ACTIVITIES ▸
• A. Retype the part of the russet pear passage that begins at the words "To dissect the" and stops after the words "a central regulator.".
• B. According to the russet pear passage, which peroxidase gene does PbWRKY24 directly activate?
• C. Continue the passage on russet pear skin formation from where it stops.

EXCERPTED PASSAGE ▸
╔══
Pear (Pyrus) is one of the world’s most widely cultivated fruit crops, and consumer demand increasingly favors fruits with appealing appearance and texture. Among different skin types—green, red, and russet—russet pears are valued not only for their distinct look but also for their ability to withstand environmental stresses. Russet skin formation has long been associated with lignin, a structural polymer that provides rigidity and defense against pathogens. Yet, the molecular regulatory networks that control lignin accumulation in pear skin have remained elusive, limiting genetic improvement efforts. Due to these challenges, a deeper investigation into the transcriptional control of russet skin development was needed to advance pear breeding.
A research team from Qingdao Agricultural University has uncovered the genetic regulator responsible for russet pear skin formation. Their study, published (DOI: 10.1093/hr/uhae300) on 18 October 2024 in Horticulture Research, demonstrates that the transcription factor PbWRKY24 modulates lignin accumulation by directly activating PbPRX4, a peroxidase gene critical for lignin biosynthesis. Functional assays in pear and tobacco confirmed the regulatory role of PbWRKY24. This discovery marks an important step toward understanding the genetic basis of pear skin coloration and offers tools for enhancing fruit quality through molecular breeding.
To dissect the molecular basis of russet skin, the researchers compared gene expression between russet and non-russet pear cultivars using RNA sequencing. They identified differentially expressed genes enriched in phenylpropanoid and lignin biosynthesis pathways. Weighted gene co-expression network analysis highlighted a “Paleturquoise” gene module strongly associated with lignin content, with PbWRKY24 emerging as a central regulator.
╚══
INPUT DATA ▸
╔══
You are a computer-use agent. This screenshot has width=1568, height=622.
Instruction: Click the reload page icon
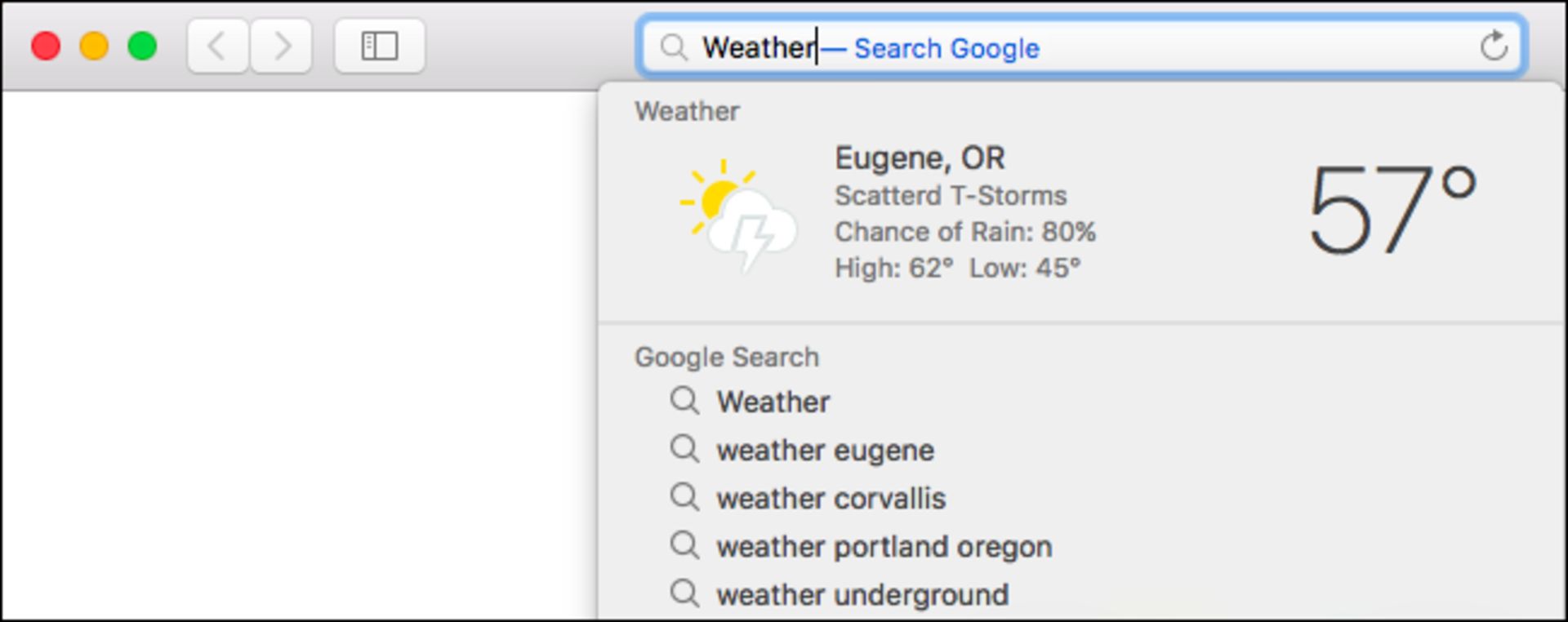(x=1494, y=47)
╚══
EXERCISE ANSWERS ▸
• A.
To dissect the molecular basis of russet skin, the researchers compared gene expression between russet and non-russet pear cultivars using RNA sequencing. They identified differentially expressed genes enriched in phenylpropanoid and lignin biosynthesis pathways. Weighted gene co-expression network analysis highlighted a “Paleturquoise” gene module strongly associated with lignin content, with PbWRKY24 emerging as a central regulator.

• B. PbWRKY24 directly activates PbPRX4.

• C.
Experiments confirmed that PbWRKY24 expression was consistently higher in russet skin cultivars and correlated with increased lignin levels. Overexpression of PbWRKY24 in pear fruit skin led to intensified russet pigmentation, while silencing reduced it. Further assays—including DNA affinity purification sequencing, yeast one-hybrid, electrophoretic mobility shift, and luciferase reporter tests—demonstrated that PbWRKY24 binds directly to the promoter of PbPRX4, thereby enhancing its transcription. Overexpression of PbPRX4 also triggered lignin accumulation and russet skin formation, validating its role as a downstream target. Moreover, transgenic tobacco plants expressing PbWRKY24 exhibited significantly higher lignin content, underscoring the broader relevance of this regulatory mechanism. Collectively, these results establish PbWRKY24 as a pivotal transcription factor controlling lignin biosynthesis and russet pigmentation in pear fruit.
“Our findings shed light on a long-standing mystery in pear biology,” said Dr. Changqing Ma, senior author of the study. “By identifying PbWRKY24 as a master regulator of lignin biosynthesis in pear skin, we not only explain how russet pigmentation arises but also provide a molecular target for improving fruit quality. This transcription factor could be manipulated in breeding programs to fine-tune skin traits, potentially balancing aesthetic appeal with resilience against environmental stresses, which is increasingly important for sustainable fruit production.”
This discovery has practical implications for pear breeding and crop improvement. Russet pears are valued in many markets for their rustic appearance, durability, and stress resistance. Understanding how PbWRKY24 and PbPRX4 regulate lignin biosynthesis offers breeders a precise genetic lever to influence skin traits. By modulating the expression of these genes, it may be possible to develop cultivars that combine desirable visual qualities with enhanced resistance to pathogens and mechanical damage. Beyond pears, the regulatory insights may also apply to other fruit crops where lignin influences skin coloration and texture, paving the way for broader horticultural innovation.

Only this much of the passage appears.